All Island communities face waste management issues and these are even more extreme when the island is exceptionally remote. Almost all of the food and consumer goods are imported and they are left with all the packaging (often non-degradable plastics) and waste to dispose of in limited land space. Added to this is the waste from a rapidly growing tourist industry: up from around 5000 visitors in 2005 to over 65,000 per year today.

Following our inaugural visit to Easter Island in 2004, PAA sought partnership with Tahiti which has the most advanced waste management system in the Pacific thanks to French technical expertise, management and training. Tahiti is just a four hour flight from Easter Island. After explaining Easter Islands dire situation to the Tahitian waste management department (Societe Environnement Polynesienne: SEP), we asked them to accompany us to Easter Island to conduct a waste characterisation, management and implementation study for  Easter Island’s waste. In January 2005, Guillaume Gay, Chief engineer for the Tahitian Waste Management Department, accompanied our CEO, Petra Campbell, on a reconnaissance  mission. In September 2006, Petra and Guillaume jointly delivered the plan to the Mayor of Easter Island and the Governor of Chile.

 

 

 

 

 

 

 

 

 

 

 

 

 

 

 

 

 

 

 

 

 

 

 

Along with the report, the SEP donated specially designed containers for the disposal of batteries from electronic devices and for waste oil. A local artist designed the face of the containers. We made two TV commercials for local TV in both Rapa Nui and Spanish, modelled on the SEP's public information campaign, with relevant segments filmed in Easter Island.  PAA then organised for Easter Island's Waste Management Department to be trained in Tahiti on how to collect, sort and bale recyclable waste, how to use their horizontal baler, and how to build a sanatary landfill. On subsequent monitoring and evaluation visits we found Easter Islanders were using them but there was still a major obstacle: the waste was being collected and accumulated, but it was not being exported to Chile because Chile wouldn’t accept the wastes fearing they would importing dengue fever via mosquito larvae that might stowaway in exported waste. 

 

 

 

 

 

 

 

 

 

 

 

 

 

 

 

 

 

 

 

 

 

 

 

In January 2006, Sims Pacific metal conducted a feasibility study and reported on how to downsize and process scrap metal for export to Chile.
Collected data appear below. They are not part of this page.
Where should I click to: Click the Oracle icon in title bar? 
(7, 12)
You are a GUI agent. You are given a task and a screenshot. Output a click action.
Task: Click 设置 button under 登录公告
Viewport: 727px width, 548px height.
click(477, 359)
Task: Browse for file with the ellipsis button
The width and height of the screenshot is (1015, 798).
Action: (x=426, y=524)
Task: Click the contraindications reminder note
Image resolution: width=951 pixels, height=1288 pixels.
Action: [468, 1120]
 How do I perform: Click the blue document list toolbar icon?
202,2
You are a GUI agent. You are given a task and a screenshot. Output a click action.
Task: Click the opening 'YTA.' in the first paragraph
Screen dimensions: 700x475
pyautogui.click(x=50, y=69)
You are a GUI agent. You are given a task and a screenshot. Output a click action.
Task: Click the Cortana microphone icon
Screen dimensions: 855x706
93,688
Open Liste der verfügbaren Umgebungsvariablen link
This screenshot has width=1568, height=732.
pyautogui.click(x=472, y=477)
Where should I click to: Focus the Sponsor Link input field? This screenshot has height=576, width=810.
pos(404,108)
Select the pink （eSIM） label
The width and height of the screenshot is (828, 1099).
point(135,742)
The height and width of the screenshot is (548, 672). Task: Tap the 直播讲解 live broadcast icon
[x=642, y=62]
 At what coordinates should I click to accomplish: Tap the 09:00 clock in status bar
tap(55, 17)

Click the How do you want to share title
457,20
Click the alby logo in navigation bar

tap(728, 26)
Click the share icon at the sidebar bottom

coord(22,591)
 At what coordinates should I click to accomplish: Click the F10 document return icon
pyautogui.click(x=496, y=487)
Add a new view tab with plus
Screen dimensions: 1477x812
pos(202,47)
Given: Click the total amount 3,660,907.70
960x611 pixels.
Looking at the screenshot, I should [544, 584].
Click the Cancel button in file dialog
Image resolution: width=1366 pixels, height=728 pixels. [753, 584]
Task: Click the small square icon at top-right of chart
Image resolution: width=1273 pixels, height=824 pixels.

They also donated Work Health and Safety equipment and a Harris Torch Gun to the Easter Island garage that had been designated to process and manage heavy metal wastes. It does not take long for old refrigerators and other white goods to form an ever-increasing pile of rusting metal, leaching heavy metals and other pollutants into the ground and water table.

 

 

 

 

 

 

 

 

 

 

 

 

 

 

 

 

In March 2009, the Head of the Inter-ministerial Coordination Department at the Office of the President of the Republic of Chile, Mr Ricardo Brodsky, contacted PAA' s CEO, Petra Campbell, requesting a report detailing recommendations for solid and liquid waste management on Easter Island. Mr Brodsky had read papers concerning threats to Easter Island’s drinking water supply and other pressing environmental issues written by Petra, in the American archaeological, Rapa Nui Journal. Easter Island has two landfills and a recycling station at Orito, which receives paper, cardboard, glass, tires, PET plastic bottles and electronic waste. Ricardo Brodsky advised our CEO that the government of Chile had made funds available to address the issue of the Orito landfill and other imminent environmental threats. Petra produced 'Options for Solid Waste Management on Easter Island’. This comprehensive report covered all aspects of the waste management problems facing the Island people (see Table below).

 

 

 

 

 

 

 

 

 

 

 

 

 

 

 

 

 

 

 

 

 

 

 

 

 

 

 

 

 

 

 

 

 

 

 

 

Petra was subsequently  invited to represent the Municipality of Easter Island in negotiations and discussions with the Government of Chile. She was included in a high level delegation to visit the Island, including representatives from the Ministry of Health and the Ministry of Environment and Mr Brodsky from the Office of the President. Discussions focussed on the critical environmental issues on the island and the delegation visited the Orito recycling station and landfill, Hanga Hemu and the power station. Petra promoted environmentally safe products and technologies specifically appropriate for island situations. Following this first-hand experience of the problems faced by Easter Island, Brodsky announced numerous projects by the government of Chile, such as studying the remediation of Orito landfill and transforming it into a high density polyethylene resin-lined sanitary landfill, closing the open burning rubbish tip at Hanga Hemu, building a water waste treatment facility also at Hanga Hemu, launching a green waste composting program, and authorising and initiating the exportation of hazardous and recyclable wastes back to Chile.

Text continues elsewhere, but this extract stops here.